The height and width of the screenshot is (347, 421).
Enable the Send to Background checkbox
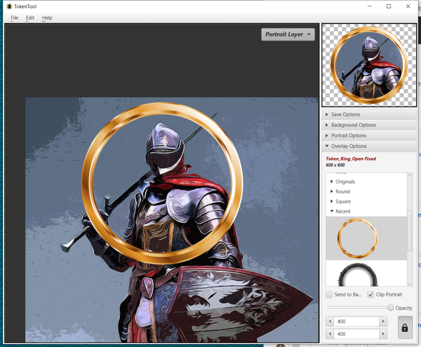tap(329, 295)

++++++++++

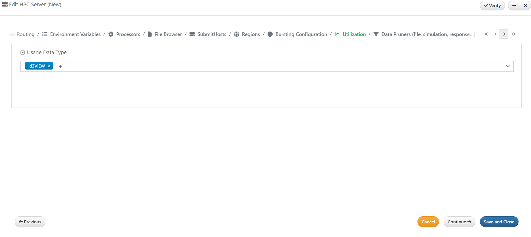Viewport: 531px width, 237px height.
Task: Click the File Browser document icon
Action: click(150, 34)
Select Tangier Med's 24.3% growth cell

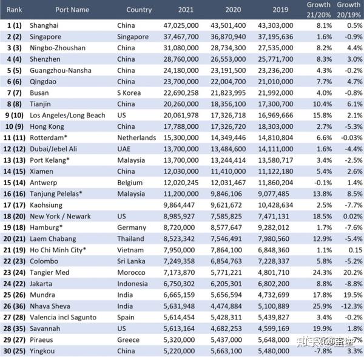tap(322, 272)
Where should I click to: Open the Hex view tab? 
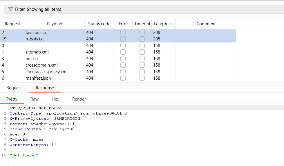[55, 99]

++++++++++

◆ Instructions for the task ◆
Please rewrite the records starting at the line containing "The height and" and ending at the line containing "tap(329, 295)", changing "checkbox" to "toggle" and keeping everything else the same. Leave the pictures out of your answer.

◆ Solution for this task ◆
The height and width of the screenshot is (347, 421).
Enable the Send to Background toggle
tap(329, 295)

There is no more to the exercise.